Le deuxième enjeu est le développement commercial. Chez FASST, nous proposons une plateforme qui permet de gagner 25% de productivité grâce à l’omnicanal, par l’intermédiaire des nouveaux canaux et du courtage. Cela va rendre plus fluide la vente et donc favoriser le développement commercial.

Le troisième enjeu est celui de la diminution des coûts. Sur un parcours de souscription classique, alors qu’une affiliation coûterait six euros à l’assureur, un parcours digital lui permettrait d’économiser 60 000 euros sur une année pour 10 000 souscriptions. Nous avons des outils qui permettent une tarification plus précise, en contribuant à améliorer le ratio sinistre sur primes (S/P). Nous offrons l'agilité et globalement nous améliorons l’expérience client et collaborateur. Un client va ainsi préférer l’adhésion sur un bulletin de souscription digitale plutôt que physique : cela améliore l’expérience de l’assuré, tout comme celle du gestionnaire.

De manière plus large, les insurtechs vont aider les assureurs à se transformer. Elles vont leur permettre de répondre plus vite aux exigences réglementaires, au développement commercial, à la diminution de leurs coûts. Et in fine, tout cela améliore l'expérience client et celle des collaborateurs.

 

9) Quelles sont les perspectives et les opportunités de croissance de l'Open Insurance dans les années à venir et comment cela pourrait-il transformer l'industrie de l'assurance ?

L’Open Insurance est amené à croître dans les prochaines années. Mais je pense que le risque pour l’assureur serait de trop s’ouvrir et de se retrouver avec des champions sur chaque partie de la chaîne de valeur, au risque de se faire dépasser par tous les autres acteurs. Même si l’assureur reste le détenteur de l’agrément, il peut se retrouver dans une situation où, par un jeu de partage de la valeur, il perçoit une fraction, qui le contraint à redimensionner ses fonctions. Peu d’insurtechs cherchent à obtenir un agrément aujourd’hui, et préfèrent se concentrer sur d’autres parties de la chaîne de valeur.

 

10) Quelles innovations ou évolutions prévoyez-vous dans le domaine de l'Open Insurance ?

Le principal risque pour les assureurs, pour moi, est ce que j'appelle les nouveaux courtiers hybrides, i.e. des entreprises qui ont des réseaux salariés mais qui offrent des parcours de souscription propres aux courtiers. Ils sont en train de faire disparaître l'assureur au moment de la souscription. Des acteurs émergents vont même plus loin, à l’image de Xempus, insurtech allemande, qui propose un espace client à la place de l’assureur.

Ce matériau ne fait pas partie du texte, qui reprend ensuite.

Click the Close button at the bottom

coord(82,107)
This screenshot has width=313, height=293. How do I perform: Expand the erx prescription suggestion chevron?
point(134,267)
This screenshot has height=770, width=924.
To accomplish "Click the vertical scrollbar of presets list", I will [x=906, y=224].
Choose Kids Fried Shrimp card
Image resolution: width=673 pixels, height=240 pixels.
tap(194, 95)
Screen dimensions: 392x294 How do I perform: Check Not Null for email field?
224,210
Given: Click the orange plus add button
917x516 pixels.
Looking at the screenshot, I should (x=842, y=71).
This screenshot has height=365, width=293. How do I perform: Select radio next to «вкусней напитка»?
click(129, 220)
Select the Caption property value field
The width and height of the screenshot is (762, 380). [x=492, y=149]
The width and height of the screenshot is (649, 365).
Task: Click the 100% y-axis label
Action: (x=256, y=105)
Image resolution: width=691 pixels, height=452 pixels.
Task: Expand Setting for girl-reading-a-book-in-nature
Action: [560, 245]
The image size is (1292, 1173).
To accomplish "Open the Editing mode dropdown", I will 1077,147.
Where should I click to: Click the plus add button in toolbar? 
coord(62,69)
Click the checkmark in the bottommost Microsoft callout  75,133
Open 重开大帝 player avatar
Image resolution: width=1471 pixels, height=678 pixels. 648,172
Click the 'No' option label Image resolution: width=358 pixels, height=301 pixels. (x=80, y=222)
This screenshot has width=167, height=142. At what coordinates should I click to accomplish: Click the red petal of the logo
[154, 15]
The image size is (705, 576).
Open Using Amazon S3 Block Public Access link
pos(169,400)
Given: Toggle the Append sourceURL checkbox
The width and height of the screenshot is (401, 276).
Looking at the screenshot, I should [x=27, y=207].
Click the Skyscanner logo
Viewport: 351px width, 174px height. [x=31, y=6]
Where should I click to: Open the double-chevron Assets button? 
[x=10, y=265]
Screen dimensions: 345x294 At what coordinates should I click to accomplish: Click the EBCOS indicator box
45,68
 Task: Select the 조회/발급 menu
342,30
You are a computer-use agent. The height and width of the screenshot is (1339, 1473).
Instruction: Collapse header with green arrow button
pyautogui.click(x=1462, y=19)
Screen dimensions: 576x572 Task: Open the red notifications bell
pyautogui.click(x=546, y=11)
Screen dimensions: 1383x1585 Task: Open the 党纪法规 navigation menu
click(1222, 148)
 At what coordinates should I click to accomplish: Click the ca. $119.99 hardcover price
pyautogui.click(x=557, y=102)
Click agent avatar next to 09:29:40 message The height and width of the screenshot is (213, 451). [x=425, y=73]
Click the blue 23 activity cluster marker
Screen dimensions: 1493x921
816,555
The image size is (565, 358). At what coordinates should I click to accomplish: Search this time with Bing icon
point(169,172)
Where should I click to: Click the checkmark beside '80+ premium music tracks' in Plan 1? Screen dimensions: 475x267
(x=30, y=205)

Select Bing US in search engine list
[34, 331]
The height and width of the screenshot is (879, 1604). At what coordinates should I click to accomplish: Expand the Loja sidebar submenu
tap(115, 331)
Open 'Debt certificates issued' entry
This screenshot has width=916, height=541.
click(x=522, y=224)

Et puis l'autre phénomène, c'est la « plateformisation », qui est une autre façon de voir l’Open Insurance.  Grâce à l’Open Insurance, des plateformes vont aller chercher le meilleur service au meilleur moment pour leurs assurés. Nous n’en sommes qu’au début, mais il est déjà possible d’identifier un certain appétit des fonds d'investissement pour ce segment du marché de l’assurance.

 

Pour conclure, les assureurs sont pressurisés par de nombreux facteurs conjoncturels tenant au contexte économique, tels que la variation des taux, l’inflation, la crise sanitaire qui a quand même coûté dix points de S/P à la prévoyance. Les assureurs doivent également faire face à la pression réglementaire, avec la loi pacte, le 100% santé, etc. comme on l’expliquait tout à l’heure. L’arrivée d’Alan, Acheel, et des autres nouveaux acteurs, conjuguée aux initiatives des acteurs traditionnels accentuent la concurrence au sein de l’industrie.

Le client est habitué aux parcours d’abonnements simples proposés dans le secteur du numérique. Cela accroît la pression sur les assureurs, qui n'ont pas le choix : soit se transformer, soit risquer de perdre des parts de marché, et à terme disparaître. L'Open Insurance est un des moyens pour renouveler leur modèle économique et renforcer leur avantage concurrentiel sur le long-terme en nouant des partenariats stratégiques.